Note: $f^3(x)=f(x)^3$.
Question:
Find all the functions $f:\mathbb R\to\mathbb R$ satisfy $\forall x,y,z\in\mathbb R, x+y+z=0$, we have $f(x^3)+f^3(y)+f^3(z)=3xyz$.
My ideas:
It is obvious that $f(x)=x$ is a solution. It is likely that $f(x)=x$ is the only solution.
Let $x=0$, then $y=0$, we can find that $f(x^3)=f^3(x)$ for all $x\in\mathbb R$.

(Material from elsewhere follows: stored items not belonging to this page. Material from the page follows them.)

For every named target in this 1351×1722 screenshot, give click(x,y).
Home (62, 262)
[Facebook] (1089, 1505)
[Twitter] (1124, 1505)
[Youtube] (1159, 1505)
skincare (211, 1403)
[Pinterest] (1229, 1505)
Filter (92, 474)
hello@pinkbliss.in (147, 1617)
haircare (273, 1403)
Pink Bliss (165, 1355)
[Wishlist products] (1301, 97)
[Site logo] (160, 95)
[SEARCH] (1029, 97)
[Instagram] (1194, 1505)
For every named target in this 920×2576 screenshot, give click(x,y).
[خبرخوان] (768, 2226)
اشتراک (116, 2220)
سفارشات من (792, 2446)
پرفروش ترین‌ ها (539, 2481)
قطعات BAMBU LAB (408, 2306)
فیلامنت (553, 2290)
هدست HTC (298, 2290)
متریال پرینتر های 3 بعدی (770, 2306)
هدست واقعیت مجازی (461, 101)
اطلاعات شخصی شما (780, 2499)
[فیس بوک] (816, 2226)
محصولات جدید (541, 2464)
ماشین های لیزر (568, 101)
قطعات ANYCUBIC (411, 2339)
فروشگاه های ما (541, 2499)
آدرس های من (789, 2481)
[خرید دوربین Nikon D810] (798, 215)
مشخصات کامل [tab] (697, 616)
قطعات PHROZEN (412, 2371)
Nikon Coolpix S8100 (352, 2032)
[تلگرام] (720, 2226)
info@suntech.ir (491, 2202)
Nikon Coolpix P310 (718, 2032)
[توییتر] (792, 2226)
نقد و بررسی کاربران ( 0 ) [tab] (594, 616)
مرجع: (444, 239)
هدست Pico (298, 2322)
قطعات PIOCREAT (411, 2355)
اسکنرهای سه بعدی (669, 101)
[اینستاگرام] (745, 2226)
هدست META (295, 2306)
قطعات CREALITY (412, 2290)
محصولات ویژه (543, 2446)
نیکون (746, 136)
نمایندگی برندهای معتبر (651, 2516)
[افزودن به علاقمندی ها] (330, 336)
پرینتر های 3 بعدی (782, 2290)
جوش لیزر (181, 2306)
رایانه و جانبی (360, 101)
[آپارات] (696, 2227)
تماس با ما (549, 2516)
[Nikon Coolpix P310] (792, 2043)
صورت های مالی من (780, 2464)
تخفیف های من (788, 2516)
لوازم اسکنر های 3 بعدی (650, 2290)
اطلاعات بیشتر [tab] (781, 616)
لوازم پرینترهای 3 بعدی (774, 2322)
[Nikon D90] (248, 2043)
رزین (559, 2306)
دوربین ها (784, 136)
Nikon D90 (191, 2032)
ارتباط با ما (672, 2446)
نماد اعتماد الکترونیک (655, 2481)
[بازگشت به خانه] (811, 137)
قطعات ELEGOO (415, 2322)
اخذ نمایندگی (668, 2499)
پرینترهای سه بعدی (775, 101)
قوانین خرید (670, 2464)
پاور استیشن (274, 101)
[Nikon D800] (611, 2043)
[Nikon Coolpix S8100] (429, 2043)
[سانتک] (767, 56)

So $f(x^3)+f(y^3)+f(z^3)=3xyz=x^3+y^3+z^3$ for all $x,y,z\in\mathbb R, x+y+z=0$.I think it is related to Cauchy's Functional Equation, which needs $f(x+y)=f(x)+f(y)\ \forall x,y\in\mathbb R$. However, I can't prove it.
Maybe it is useful to prove $f$ is injective, but I have no idea.
I will show how we transform this into a Cauchy's functional equation (since this is what the poster attempts to do).
Take $x=y=z=0$, then $f(0)+2f(0)^3=0$. The only real solution is $f(0)=0$.
Take $x=0,z=-y$, then $f(y)^3+f(-y)^3=0$ for any $y\in\mathbb{R}$. Thus $(-f(y))^3=f(-y)^3$ and hence $-f(y)=f(-y)$. This shows that $f$ is an odd function.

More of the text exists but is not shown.